# DATA ROWS start

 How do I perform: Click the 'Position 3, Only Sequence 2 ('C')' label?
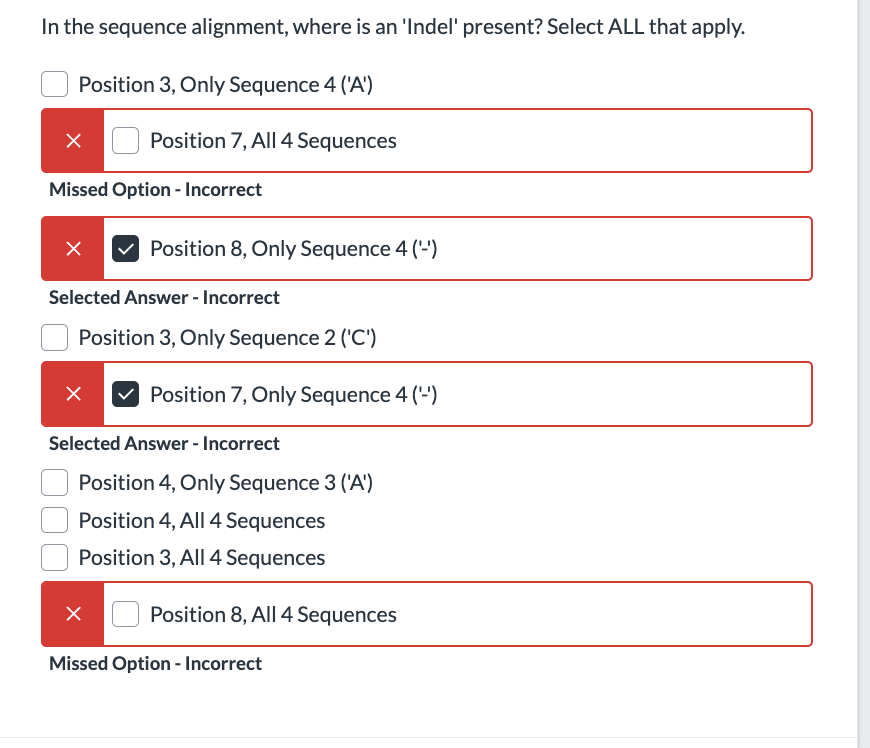[x=226, y=337]

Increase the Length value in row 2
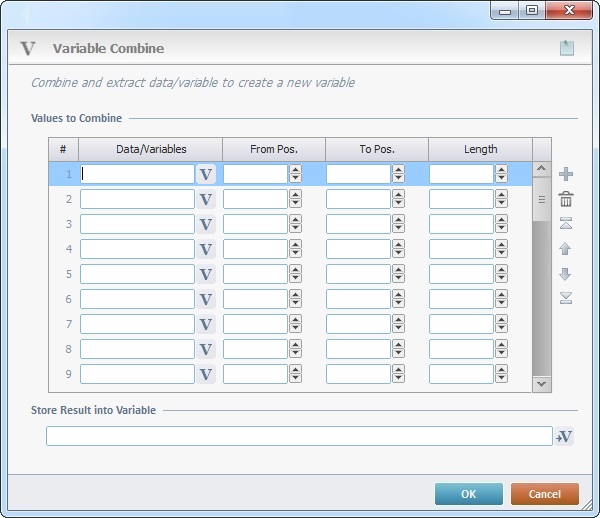tap(501, 195)
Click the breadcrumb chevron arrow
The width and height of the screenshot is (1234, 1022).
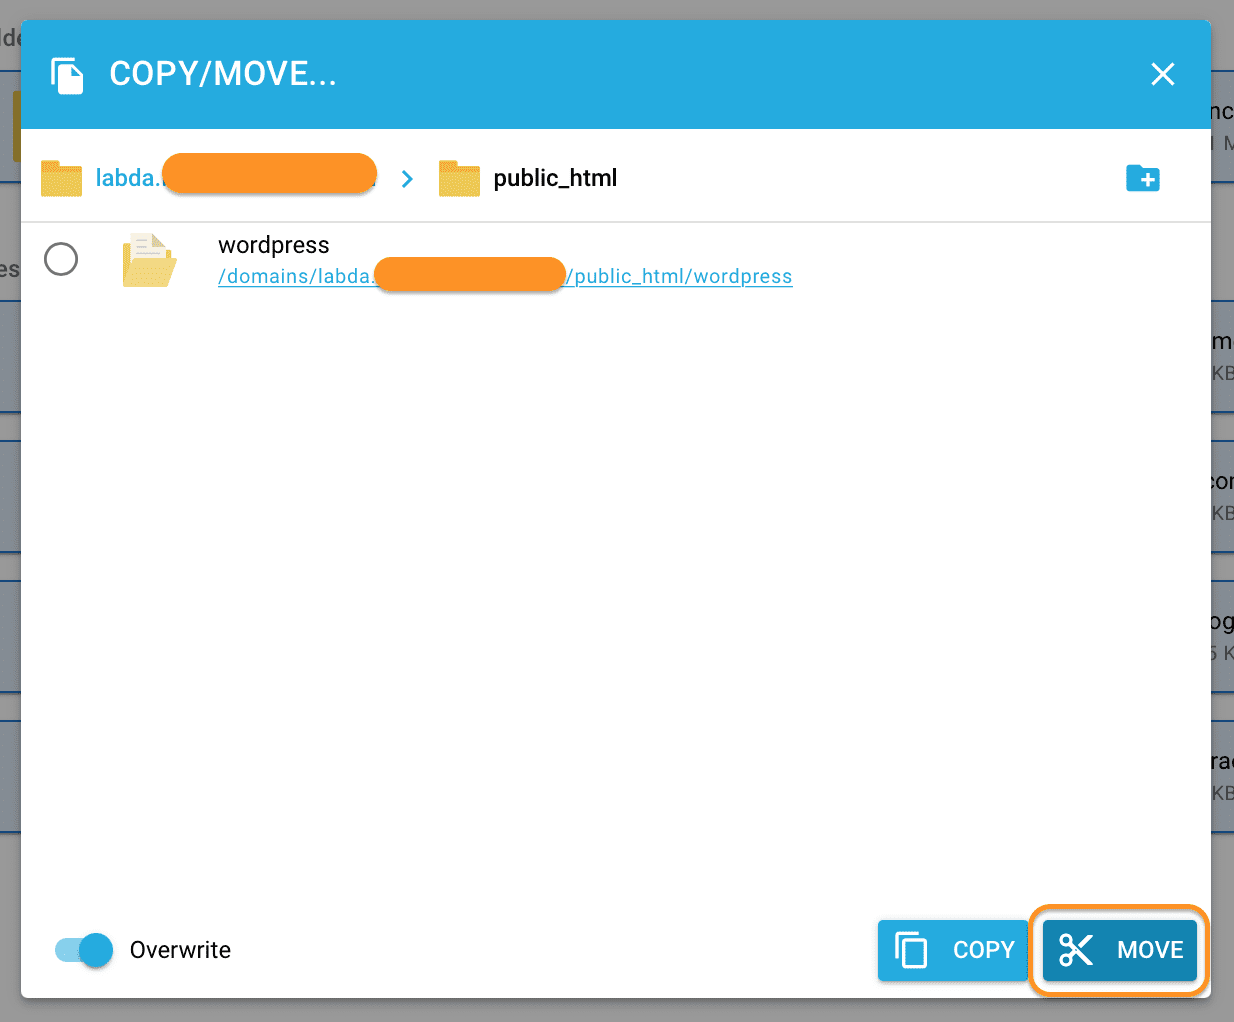click(x=407, y=179)
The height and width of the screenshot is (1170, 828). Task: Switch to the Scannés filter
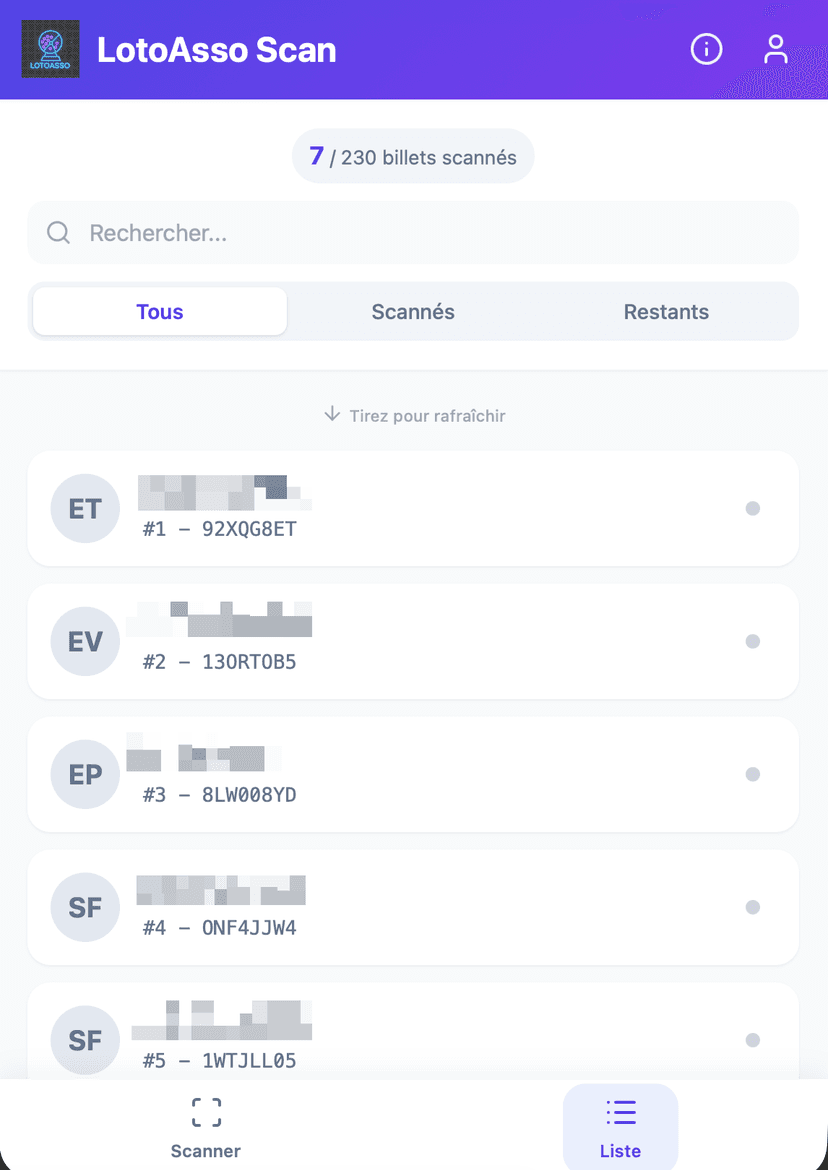point(413,312)
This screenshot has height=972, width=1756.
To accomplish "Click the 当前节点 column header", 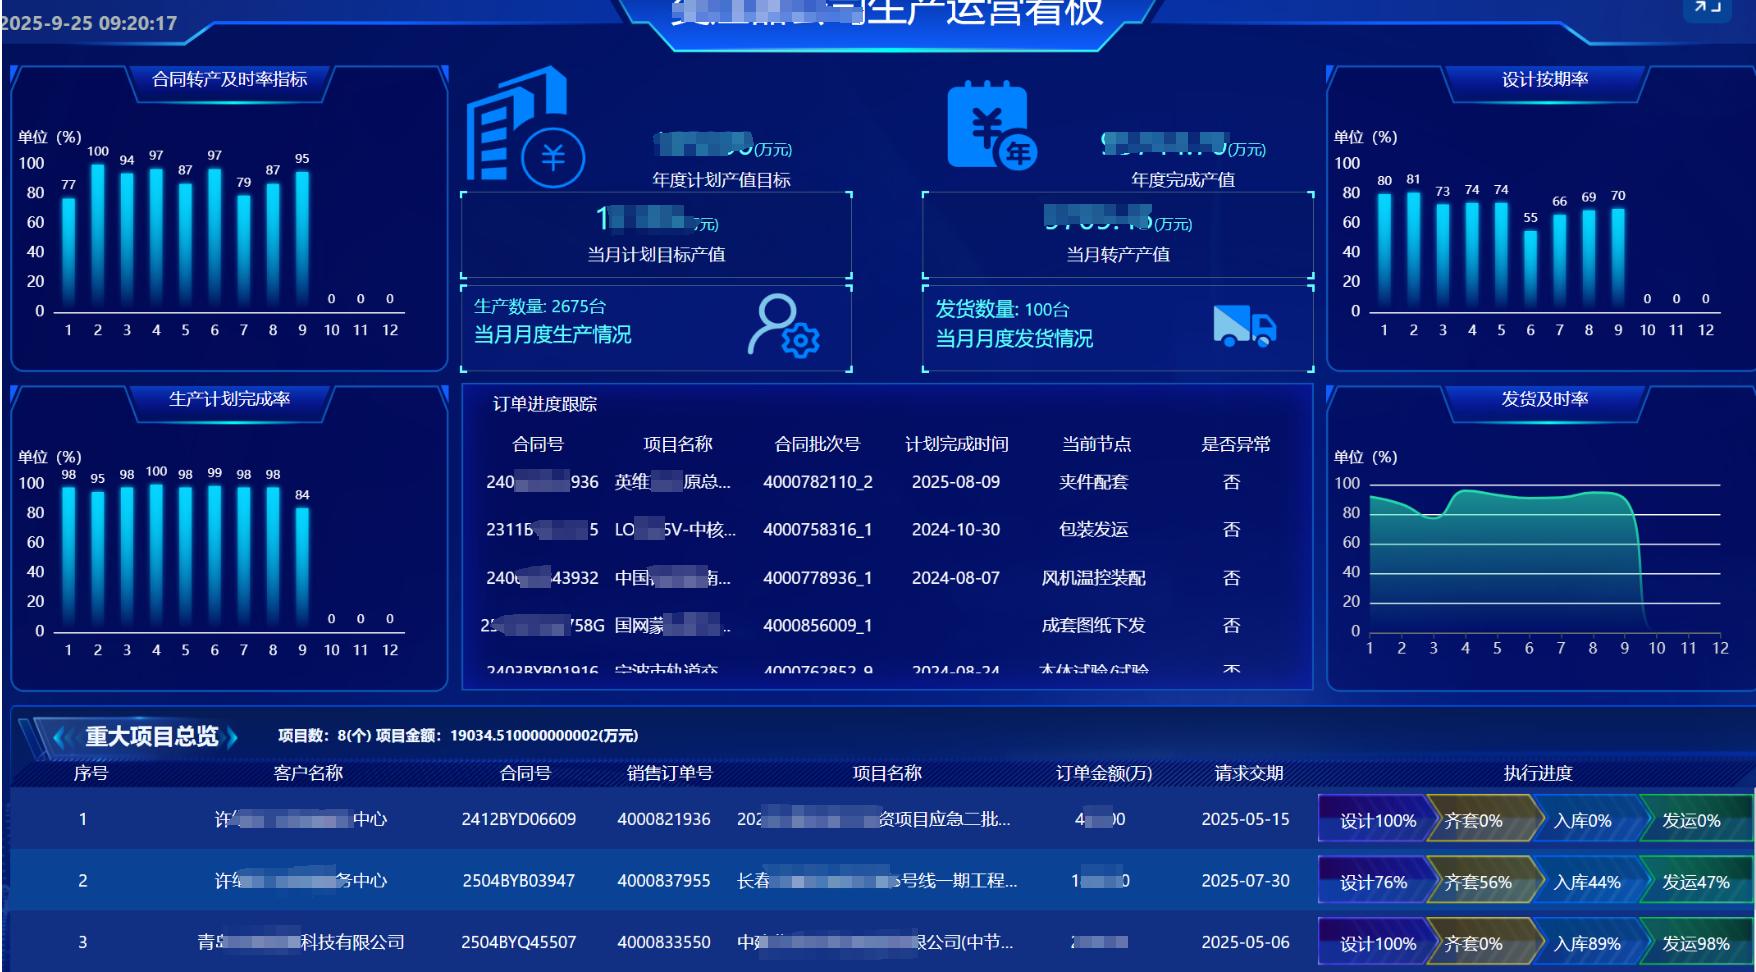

# DATA ROWS end

WHAT THE EXERCISE ASKS
Format the rows as a numbered list, starting with the line that contains "The height and" and going on through the last line of the rows. Skip blank lines and leave the pictures out.

FULL OUTPUT
1. The height and width of the screenshot is (1170, 828). Task: Switch to the Scannés filter
2. point(413,312)
3. This screenshot has height=972, width=1756.
4. To accomplish "Click the 当前节点 column header", 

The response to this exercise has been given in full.